═════ Texto mostrado

La norma tenía cinco artículos y su redacción técnica y algo enrevesada podía confundir. Para que eso no sucediera, para que se entendiera de manera cabal su alcance, Joseph Goebbels dijo al día siguiente: “La voluntad del Führer ha quedado establecida totalmente, los votos ya no importan más. Sólo el Führer decide”. Y después agregó en un rapto infrecuente de sinceridad, quizá vulnerable a la sorpresa agradable (para él): “Esto ha sucedido mucho más rápido de lo que imaginábamos”.
Y así era. El ascenso había sido meteórico y fruto no sólo de la persistencia y ambición de Hitler, de su falta de escrúpulos, sino también de circunstancias confusas, de un tiempo inestable, que Hitler hizo jugar a su favor con su voracidad implacable e impúdica.
En esos primeros meses de 1933 cambió la historia de Occidente para siempre. Hitler no sólo llegó al poder, sino que eliminó a sus rivales y opositores, destruyó la división de poderes, su palabra fue la instancia superior del estado y terminó prohibiendo toda actividad política. La República de Weimar ya no existía más. El nazismo comenzaba su periodo de dominio y destrucción.

══════════
═════ Información proporcionada

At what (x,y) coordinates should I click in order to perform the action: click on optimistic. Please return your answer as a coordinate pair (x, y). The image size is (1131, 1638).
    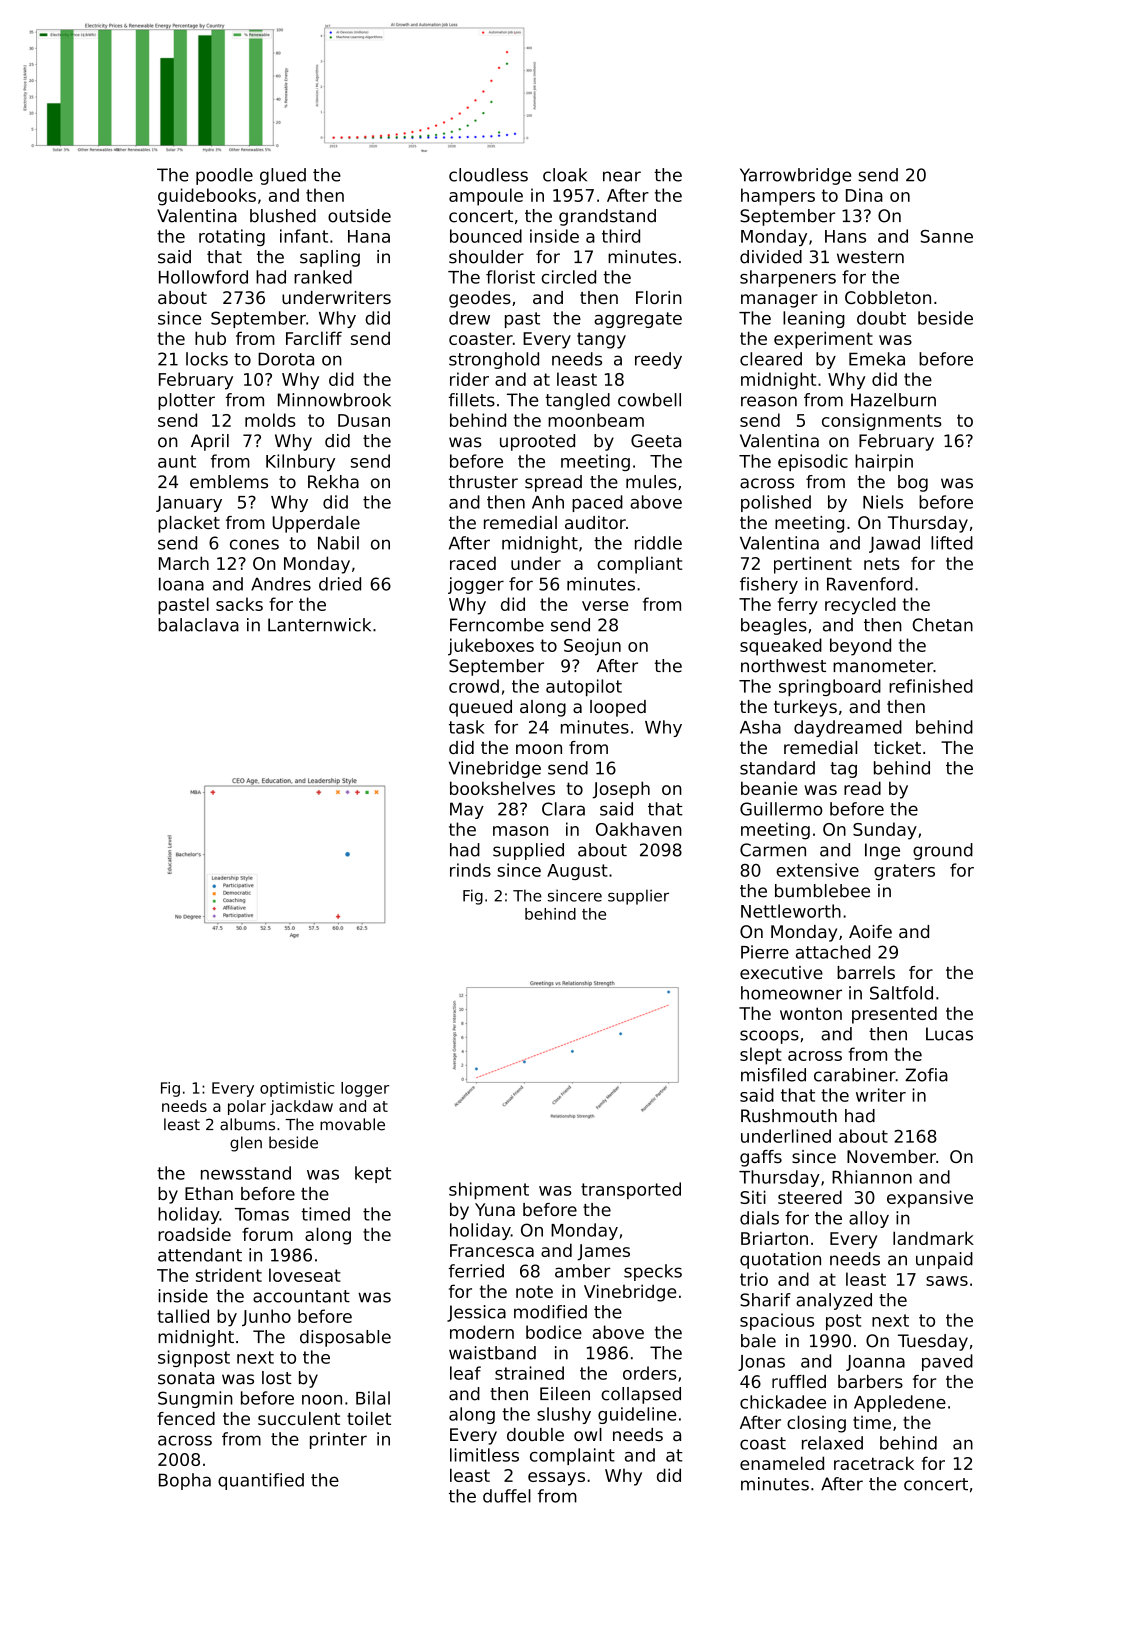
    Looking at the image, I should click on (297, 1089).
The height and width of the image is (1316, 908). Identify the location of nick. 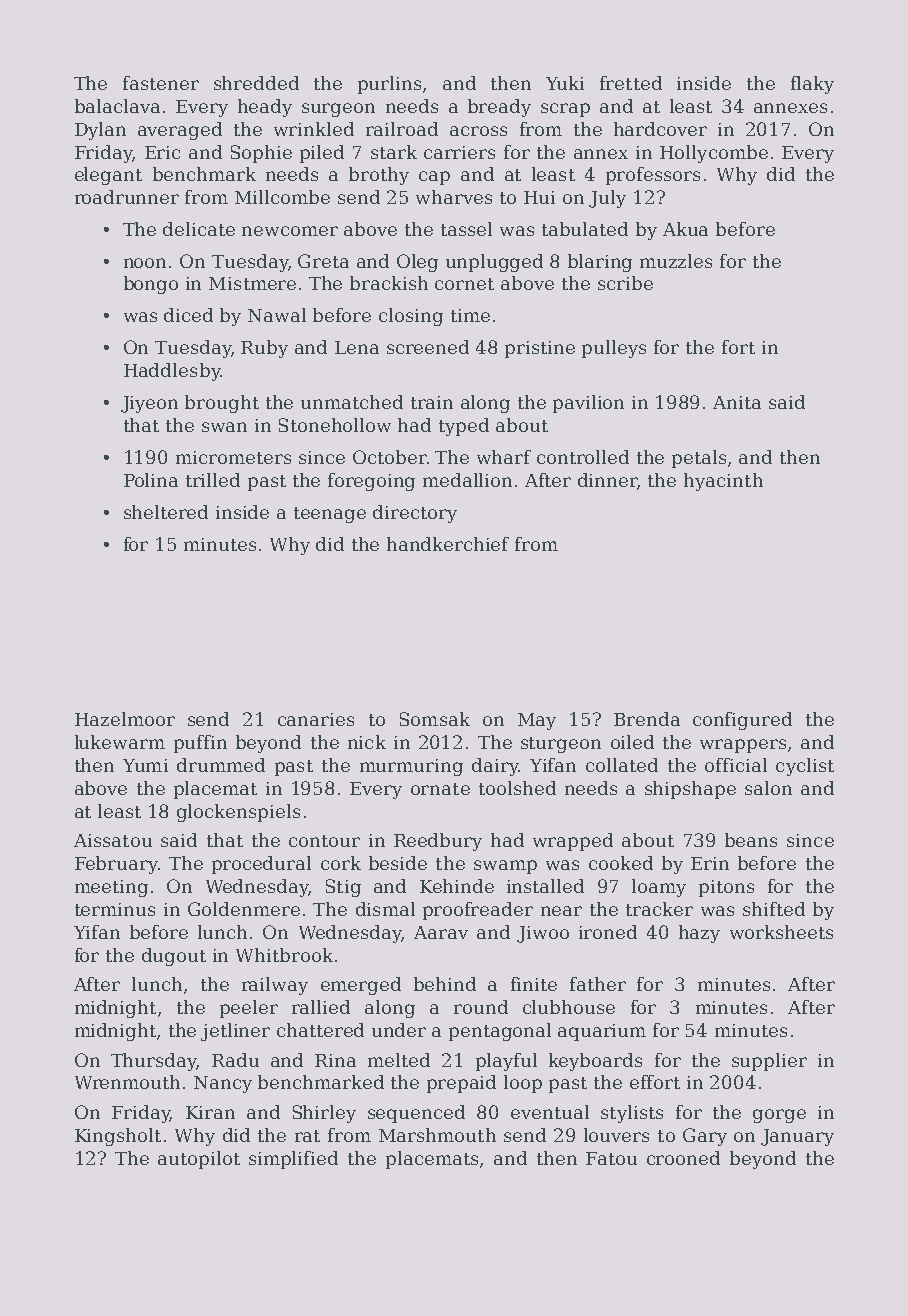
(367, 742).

══════════

#### Problema breve 1:
¿Puedes repetir el fragmento del texto sobre el ascenso de Hitler en 1933 que va entre "Y así era. El" y "implacable e impúdica.", ambos incluidos?
#### Problema breve 2:
En el texto sobre el ascenso de Hitler en 1933, ¿por qué Goebbels hizo declaraciones al día siguiente de la norma? Responde en una a tres oraciones.
#### Problema breve 3:
¿Puedes prolongar el texto sobre el ascenso de Hitler en 1933 a partir del punto en que se detiene?

#### Resultado esperado 1:
Y así era. El ascenso había sido meteórico y fruto no sólo de la persistencia y ambición de Hitler, de su falta de escrúpulos, sino también de circunstancias confusas, de un tiempo inestable, que Hitler hizo jugar a su favor con su voracidad implacable e impúdica.

#### Resultado esperado 2:
La norma tenía cinco artículos y una redacción técnica y algo enrevesada que podía confundir. Goebbels habló para evitarlo y para que se entendiera cabalmente su alcance: que la voluntad del Führer había quedado establecida y que sólo él decidía.

#### Resultado esperado 3:
En menos de seis meses, Hitler había tomado el control. En Alemania, durante los brindis de Año Nuevo de 1933, nadie hubiera podido prever el estado de situación que presentaría el poder en su país para mitad de ese año.
Durante una década, Hitler había intentado acceder al poder. Parecía que nunca iba a conseguirlo. Pero todo cambió el 30 de enero de 1933.
Esa noche Berlín se llenó de gente. Marchaban con aire marcial pero en el filo del desborde. Vociferaban y cantaban. Llevaban antorchas que blandían en el aire y encendían la oscuridad. Algunos estaban de negro, otros de uniforme. Estaban celebrando la llegada al poder de su líder. Hitler miraba a la muchedumbre autoiluminada desde un balcón. Se lo veía satisfecho y feliz. Y decidido. Pero no sólo se trataba de festejos. Esa masa era un aviso del futuro. Era la manifestación que profetizaba la llegada del autoritarismo y del horror. De lo que le esperaba a los alemanes que no pensaran como ellos y al resto del mundo.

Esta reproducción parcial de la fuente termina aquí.